Colombia’s disarming compassion

The government’s peace agenda seeks to include rebel factions in the work of ending conflict through a caring response to communities torn by violence.

A woman drives near a house displaying graffiti from the National Liberation Army (ELN) and the Oliver Sineterra front of the Revolutionary Armed Forces of Colombia (FARC) in Tumaco, Colombia.

There were plenty of reasons to be skeptical last August when Gustavo Petro, a leftist economist and former member of a guerrilla movement, was sworn in as president of Colombia, pledging to achieve “total peace” after the country’s long history of violent domestic conflicts. Yet his maximal vision is now showing modest momentum.

On New Year’s Eve, the government announced a six-month cease-fire with five violent paramilitary groups. That agreement extends and broadens a unilateral truce by the largest such faction, the National Liberation Army (known by its Spanish acronym ELN), that started on Christmas Eve.

The suspension of conflict, which will be monitored by national and international observers, is evidence of an emerging consensus between the government and its primary armed foes that building a lasting peace starts with shared measures of compassion.

In a first round of talks last month, the government and ELN rebels agreed to coordinate “emergency care” in communities most afflicted by violence. The Petro administration has established nearly 200 “unified command posts” throughout the country, uniting local authorities and civil society organizations to address issues like land disputes and violence against women. Since Mr. Petro took office, the government and the ELN have released prisoners in reciprocal gestures of goodwill.

The goal is to “reverse the humanitarian tragedy in concrete terms,” said Otty Patiño, the government’s chief negotiator. His ELN counterpart, Pablo Beltrán, said, “The work we have is of reconciliation, of finding common points again, of building a nation of peace and equity.”

Cease-fires, of course, are no guarantee of peace. They can be broken or used as an opportunity to rearm. A previous Colombian government made ending hostilities the outcome rather than a precondition of its landmark 2016 peace accord that stopped five decades of conflict with the Revolutionary Armed Forces of Colombia, long the most potent guerrilla movement.
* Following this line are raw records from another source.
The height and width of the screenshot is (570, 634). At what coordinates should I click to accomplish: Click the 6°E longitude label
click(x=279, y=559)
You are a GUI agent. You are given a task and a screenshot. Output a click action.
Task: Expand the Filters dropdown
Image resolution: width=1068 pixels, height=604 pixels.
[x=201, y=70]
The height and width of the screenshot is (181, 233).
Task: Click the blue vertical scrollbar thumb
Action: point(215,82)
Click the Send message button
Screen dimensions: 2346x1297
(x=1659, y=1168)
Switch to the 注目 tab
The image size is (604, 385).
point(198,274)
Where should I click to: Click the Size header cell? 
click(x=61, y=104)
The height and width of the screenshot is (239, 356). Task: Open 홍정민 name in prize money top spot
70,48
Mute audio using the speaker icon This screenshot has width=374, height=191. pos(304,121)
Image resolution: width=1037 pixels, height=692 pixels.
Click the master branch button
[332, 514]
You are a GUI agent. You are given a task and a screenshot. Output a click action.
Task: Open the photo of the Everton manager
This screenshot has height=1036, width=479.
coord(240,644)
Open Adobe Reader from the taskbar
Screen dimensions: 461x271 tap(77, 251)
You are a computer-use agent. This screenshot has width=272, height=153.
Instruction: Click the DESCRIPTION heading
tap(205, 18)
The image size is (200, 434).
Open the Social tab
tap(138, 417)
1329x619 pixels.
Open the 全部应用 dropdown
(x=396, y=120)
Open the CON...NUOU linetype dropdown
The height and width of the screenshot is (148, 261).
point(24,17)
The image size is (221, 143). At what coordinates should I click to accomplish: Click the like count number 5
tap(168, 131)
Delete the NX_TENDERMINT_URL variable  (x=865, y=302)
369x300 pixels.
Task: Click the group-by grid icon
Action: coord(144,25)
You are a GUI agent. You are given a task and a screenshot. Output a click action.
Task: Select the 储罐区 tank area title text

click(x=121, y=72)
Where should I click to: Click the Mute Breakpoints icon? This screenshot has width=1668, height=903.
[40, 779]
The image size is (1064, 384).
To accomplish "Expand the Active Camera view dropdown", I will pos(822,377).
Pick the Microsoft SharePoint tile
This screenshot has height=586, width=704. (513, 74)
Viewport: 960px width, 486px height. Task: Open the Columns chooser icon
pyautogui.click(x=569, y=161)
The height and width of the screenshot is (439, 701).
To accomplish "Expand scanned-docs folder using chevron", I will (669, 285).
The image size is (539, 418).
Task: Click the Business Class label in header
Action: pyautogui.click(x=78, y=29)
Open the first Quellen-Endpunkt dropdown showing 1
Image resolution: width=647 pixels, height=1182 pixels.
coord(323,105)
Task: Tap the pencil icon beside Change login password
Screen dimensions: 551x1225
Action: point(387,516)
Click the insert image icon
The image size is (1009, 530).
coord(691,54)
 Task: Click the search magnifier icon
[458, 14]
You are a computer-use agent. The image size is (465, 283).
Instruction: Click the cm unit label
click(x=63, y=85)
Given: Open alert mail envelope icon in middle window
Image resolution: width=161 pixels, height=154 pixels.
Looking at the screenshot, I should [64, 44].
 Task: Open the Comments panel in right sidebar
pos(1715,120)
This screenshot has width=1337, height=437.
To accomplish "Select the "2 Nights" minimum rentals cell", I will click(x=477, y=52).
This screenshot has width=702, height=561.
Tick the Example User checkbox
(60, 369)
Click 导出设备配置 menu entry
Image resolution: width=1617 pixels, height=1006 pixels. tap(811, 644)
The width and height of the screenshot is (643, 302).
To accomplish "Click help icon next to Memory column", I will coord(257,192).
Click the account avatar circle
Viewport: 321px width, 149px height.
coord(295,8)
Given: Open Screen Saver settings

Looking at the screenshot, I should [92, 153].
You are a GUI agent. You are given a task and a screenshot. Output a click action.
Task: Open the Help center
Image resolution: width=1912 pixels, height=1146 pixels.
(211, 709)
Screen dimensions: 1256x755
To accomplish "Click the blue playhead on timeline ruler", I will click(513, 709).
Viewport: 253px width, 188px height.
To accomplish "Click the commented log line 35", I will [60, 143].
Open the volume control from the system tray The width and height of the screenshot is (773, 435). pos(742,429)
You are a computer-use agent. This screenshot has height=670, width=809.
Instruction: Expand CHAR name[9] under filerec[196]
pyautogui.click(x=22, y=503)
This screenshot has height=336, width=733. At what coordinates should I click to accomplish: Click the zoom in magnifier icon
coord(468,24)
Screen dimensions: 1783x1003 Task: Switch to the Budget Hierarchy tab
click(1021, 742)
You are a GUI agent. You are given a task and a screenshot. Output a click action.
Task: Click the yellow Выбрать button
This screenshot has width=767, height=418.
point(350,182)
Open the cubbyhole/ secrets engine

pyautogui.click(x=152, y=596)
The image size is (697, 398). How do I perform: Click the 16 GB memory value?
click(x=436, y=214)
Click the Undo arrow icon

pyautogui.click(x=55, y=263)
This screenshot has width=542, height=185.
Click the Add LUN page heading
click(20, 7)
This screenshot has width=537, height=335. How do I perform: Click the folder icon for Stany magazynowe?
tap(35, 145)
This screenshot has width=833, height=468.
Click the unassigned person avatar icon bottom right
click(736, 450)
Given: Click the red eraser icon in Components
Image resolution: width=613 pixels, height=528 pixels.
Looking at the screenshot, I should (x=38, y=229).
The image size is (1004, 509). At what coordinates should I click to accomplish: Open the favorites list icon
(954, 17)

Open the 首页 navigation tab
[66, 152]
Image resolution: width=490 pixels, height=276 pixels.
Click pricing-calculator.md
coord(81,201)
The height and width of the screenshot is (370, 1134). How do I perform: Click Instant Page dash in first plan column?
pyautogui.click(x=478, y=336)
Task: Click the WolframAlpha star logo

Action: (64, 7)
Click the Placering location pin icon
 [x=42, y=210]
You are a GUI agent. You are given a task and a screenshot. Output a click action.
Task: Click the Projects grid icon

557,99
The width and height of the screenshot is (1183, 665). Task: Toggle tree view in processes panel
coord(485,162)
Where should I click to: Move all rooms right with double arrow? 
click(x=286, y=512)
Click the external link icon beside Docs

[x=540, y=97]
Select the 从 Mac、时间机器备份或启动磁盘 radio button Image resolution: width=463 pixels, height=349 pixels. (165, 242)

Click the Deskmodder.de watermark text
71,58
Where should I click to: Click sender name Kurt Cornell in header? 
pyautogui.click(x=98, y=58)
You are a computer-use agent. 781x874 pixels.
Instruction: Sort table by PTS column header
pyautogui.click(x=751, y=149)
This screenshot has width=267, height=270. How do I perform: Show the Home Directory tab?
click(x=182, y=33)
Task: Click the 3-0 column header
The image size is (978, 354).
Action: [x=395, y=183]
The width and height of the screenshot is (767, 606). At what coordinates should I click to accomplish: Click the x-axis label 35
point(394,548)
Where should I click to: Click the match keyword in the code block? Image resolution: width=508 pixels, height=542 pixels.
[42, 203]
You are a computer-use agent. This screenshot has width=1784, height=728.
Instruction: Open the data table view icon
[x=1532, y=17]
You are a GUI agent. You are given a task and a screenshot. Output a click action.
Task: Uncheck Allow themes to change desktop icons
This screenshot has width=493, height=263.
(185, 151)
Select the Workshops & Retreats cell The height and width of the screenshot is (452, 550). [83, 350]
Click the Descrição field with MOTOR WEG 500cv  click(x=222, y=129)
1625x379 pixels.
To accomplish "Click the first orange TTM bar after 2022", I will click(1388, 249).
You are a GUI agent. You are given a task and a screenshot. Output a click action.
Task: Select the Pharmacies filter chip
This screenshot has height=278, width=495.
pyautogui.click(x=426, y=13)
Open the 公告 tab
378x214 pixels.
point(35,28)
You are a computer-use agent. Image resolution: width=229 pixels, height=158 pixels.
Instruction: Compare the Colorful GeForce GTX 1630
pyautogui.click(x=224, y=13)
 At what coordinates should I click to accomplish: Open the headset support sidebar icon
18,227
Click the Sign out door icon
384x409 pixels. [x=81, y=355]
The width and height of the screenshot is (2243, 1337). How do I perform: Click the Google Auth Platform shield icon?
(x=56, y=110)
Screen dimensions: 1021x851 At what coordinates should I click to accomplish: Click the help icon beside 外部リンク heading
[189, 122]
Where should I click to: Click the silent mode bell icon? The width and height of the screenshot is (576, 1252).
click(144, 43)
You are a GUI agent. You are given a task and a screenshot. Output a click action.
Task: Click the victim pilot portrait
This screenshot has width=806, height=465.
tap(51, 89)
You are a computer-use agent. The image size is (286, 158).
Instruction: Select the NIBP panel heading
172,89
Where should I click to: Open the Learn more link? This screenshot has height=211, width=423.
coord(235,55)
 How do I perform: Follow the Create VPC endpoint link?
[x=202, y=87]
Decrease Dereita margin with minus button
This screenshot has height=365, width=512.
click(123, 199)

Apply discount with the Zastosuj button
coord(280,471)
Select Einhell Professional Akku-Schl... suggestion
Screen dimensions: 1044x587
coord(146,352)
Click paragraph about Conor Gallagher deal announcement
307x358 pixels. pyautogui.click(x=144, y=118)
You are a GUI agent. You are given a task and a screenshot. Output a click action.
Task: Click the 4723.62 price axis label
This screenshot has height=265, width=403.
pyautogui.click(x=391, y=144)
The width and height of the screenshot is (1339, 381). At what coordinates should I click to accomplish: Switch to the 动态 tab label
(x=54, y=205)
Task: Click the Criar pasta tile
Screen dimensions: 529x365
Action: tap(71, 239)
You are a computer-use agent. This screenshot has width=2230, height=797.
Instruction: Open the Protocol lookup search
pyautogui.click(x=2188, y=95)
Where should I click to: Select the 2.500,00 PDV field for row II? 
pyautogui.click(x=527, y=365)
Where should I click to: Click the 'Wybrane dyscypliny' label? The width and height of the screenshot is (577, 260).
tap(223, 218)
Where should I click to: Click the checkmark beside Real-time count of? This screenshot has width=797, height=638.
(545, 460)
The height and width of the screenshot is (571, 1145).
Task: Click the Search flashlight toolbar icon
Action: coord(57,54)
Mr. Petro’s peace efforts, however, have strong public support. An Invamer Poll in October found that more than two-thirds of Colombians support renewed talks with the ELN – which failed seven times under previous governments – and three-fourths back dialogue with rebel groups over military action. Mexico is set to host a second round of talks between the government and ELN later this month.

Beyond the five groups included in the cease-fire, at least 20 more have signaled their interest in participating in the government’s peace agenda. The United Nations estimates that as many as 10,000 militants are still engaged in at least six armed conflicts. The ELN’s reach is particularly broad, with as many as 5,000 members active in more than 180 municipalities.

The Norwegian Refugee Council estimates that violence has disrupted the free movement and economic activity of 2.6 million Colombians this year alone. Some 100,000 people lived in forced confinement under militia control.

“Peacebuilding takes a lot of time,” former President Juan Manuel Santos, who brokered the 2016 peace accords, told the International Center for Transitional Justice in 2020. “The most difficult part is to reconcile, to heal the wounds. ... The stars that guide you are the rights of the victims.”

As a new year starts, Colombia is one of a few conflict-ridden countries taking concrete steps toward peace. By drawing armed rivals into the shared work of caring for local communities, Mr. Petro is showing that peace is more than the absence of war.